2. Distance vs. Displacement

These two quantities are the most confused pair in this chapter. The core difference is direction.

Distance	Displacement
Total path length actually covered by the object	Shortest straight-line distance from starting point to ending point, with direction
Scalar (magnitude only)	Vector (magnitude + direction)
Always positive or zero; never negative	Can be positive, negative, or zero
Never decreases; keeps accumulating	Can decrease if the object retraces its path
SI unit: metre (m)	SI unit: metre (m)

Classic example: A man walks 4 km East and then 3 km North.

Distance = 4 + 3 = 7 km
Displacement = shortest path from start to end = √(4² + 3²) = √25 = 5 km, in the direction North-East

Important special cases:

If an object moves in a straight line in one direction only: distance = magnitude of displacement.
If an object returns to its starting point: displacement = 0, but distance > 0.
For one complete lap on a circular track: displacement = 0, distance = circumference of track.
Golden rule: Distance ≥ |Displacement|, always.

3. Speed vs. Velocity — Scalar vs. Vector

Speed is the rate of change of distance with time. Velocity is the rate of change of displacement with time.

$$\text{Speed} = \frac{\text{Distance covered}}{\text{Time taken}} \qquad\qquad \text{Velocity} = \frac{\text{Displacement}}{\text{Time taken}}$$

Speed	Velocity
Scalar quantity	Vector quantity
Always ≥ 0; never negative	Can be negative (motion in opposite direction)
Speed = distance / time	Velocity = displacement / time
SI unit: m/s or m s¹	SI unit: m/s or m s¹ (with direction)

*Data excerpt*:
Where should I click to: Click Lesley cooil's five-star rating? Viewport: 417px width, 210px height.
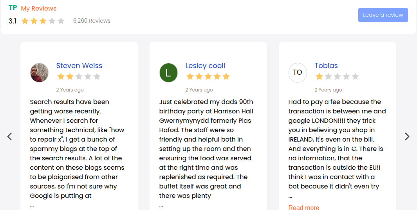click(208, 77)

*Aim*: Reproduce the passage on distance, displacement, speed and velocity word for word, from start to finish.

*Output of the task*:
2. Distance vs. Displacement

These two quantities are the most confused pair in this chapter. The core difference is direction.

Distance	Displacement
Total path length actually covered by the object	Shortest straight-line distance from starting point to ending point, with direction
Scalar (magnitude only)	Vector (magnitude + direction)
Always positive or zero; never negative	Can be positive, negative, or zero
Never decreases; keeps accumulating	Can decrease if the object retraces its path
SI unit: metre (m)	SI unit: metre (m)

Classic example: A man walks 4 km East and then 3 km North.

Distance = 4 + 3 = 7 km
Displacement = shortest path from start to end = √(4² + 3²) = √25 = 5 km, in the direction North-East

Important special cases:

If an object moves in a straight line in one direction only: distance = magnitude of displacement.
If an object returns to its starting point: displacement = 0, but distance > 0.
For one complete lap on a circular track: displacement = 0, distance = circumference of track.
Golden rule: Distance ≥ |Displacement|, always.

3. Speed vs. Velocity — Scalar vs. Vector

Speed is the rate of change of distance with time. Velocity is the rate of change of displacement with time.

$$\text{Speed} = \frac{\text{Distance covered}}{\text{Time taken}} \qquad\qquad \text{Velocity} = \frac{\text{Displacement}}{\text{Time taken}}$$

Speed	Velocity
Scalar quantity	Vector quantity
Always ≥ 0; never negative	Can be negative (motion in opposite direction)
Speed = distance / time	Velocity = displacement / time
SI unit: m/s or m s¹	SI unit: m/s or m s¹ (with direction)